MSNBC Panel Guest: Neil Munro’s Question To Obama Evidence Of ‘White Supremacist Ideology’
Martin Bashir hosted a panel segment on Tuesday discussing The Daily Caller reporter Neil Munro’s interruption of President Barack Obama’s press conference last Friday. One of MSNBC’s panel guests said that Munro’s question to Obama was indicative of his “white supremacist ideology” and opined that Munro’s question implied that he, an Irish immigrant, felt he was more “legitimate than a Hispanic immigrant” and that being white is itself more “mainstream.”
RELATED: On Hannity, Neil Munro Defends Interrupting Obama During Speech
Bashir asked Washington Post columnist Jonathan Capehart for his opinion on Munro’s interruption of President Obama’s press conference. Bashir observed that Fox News contributor Bernard Goldberg joined in condemning Munro’s actions and noted that there appears to be bipartisan agreement that The Daily Caller reporter was out of bounds. Capehart agreed and said that Munro breached decorum by interrupting Obama:
“No one questions the right of an American, but particularly a journalist, asking the President of the United States a question,” said Capehart. “Where Neil Munro crossed the line by a mile is by questioning the president before he even finished speaking, one. And also yelling out a question where he knew questions wouldn’t be entertained.”

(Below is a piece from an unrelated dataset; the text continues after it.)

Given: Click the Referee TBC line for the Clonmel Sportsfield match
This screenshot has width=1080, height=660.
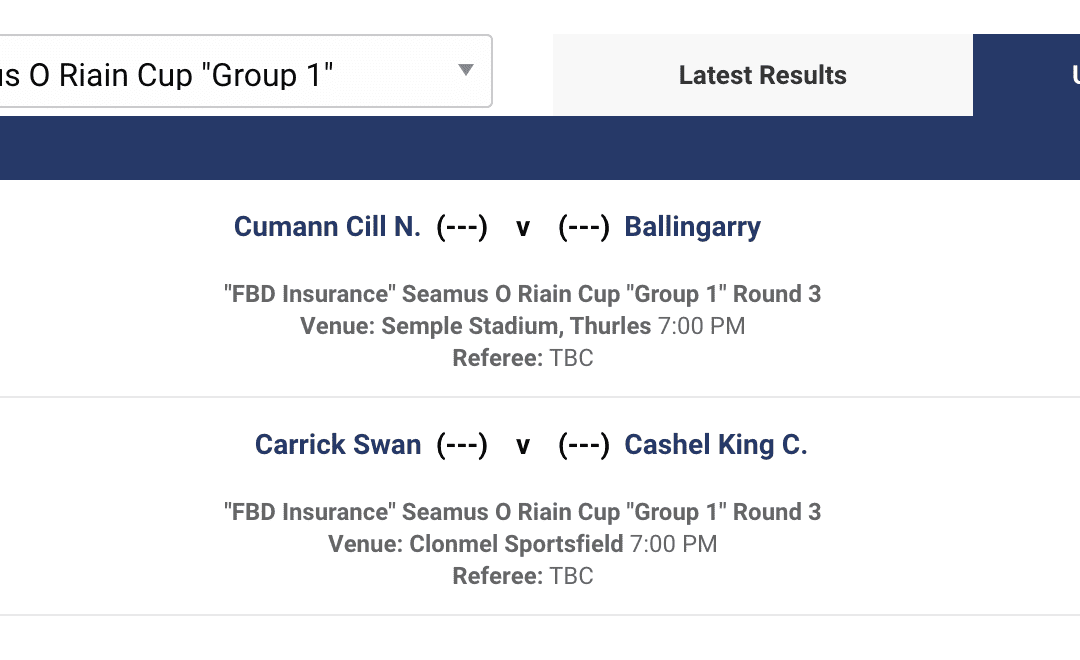Looking at the screenshot, I should tap(522, 576).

Bashir proceeded to interrupt Capehart in jest to the amusement of his panel guests.
“I guess being a jerk is sort of like pornography,” said MSNBC contributor Krystal Ball. “It’s hard to define, but when you see it you know it.” She said that there is a fine line that journalists walk between being an aggressive reporter and exhibiting disrespect.
Bashir then asked his guest, political analyst Edward Wyckoff Williams, for his opinion of Munro’s question to Obama, “Mr. President, why do you favor foreign workers over Americans?” Bashir asked if he agreed that “what he said is actually much worse than how he said it.”
“It’s much worse, replied Wyckoff Williams. “Particularly as a British-born person yourself, and I’ve lived in England for about eight years, I think it’s sort of disingenuous and sort of [a] cognitive dissonance example here of someone who is Irish and working in America, but somehow believes that he is more legitimate than a Hispanic who comes here as an immigrant.”
Wyckoff Williams went on to ascribe racial motives as the basis for Munro’s line of questioning. “I think that it speaks to, sort of, a white supremacist ideology,” said Wyckoff Williams. “This idea that somehow being white in and of itself is mainstream and somehow he is more deserving of being an American – even though he is foreign born – than the Hispanics and Asians and Africans who come seeking the American dream.”
Wyckoff Williams concluded by wishing that the mainstream media would adopt his point of view on that interpretation of events and criticize Munro’s actions from that angle.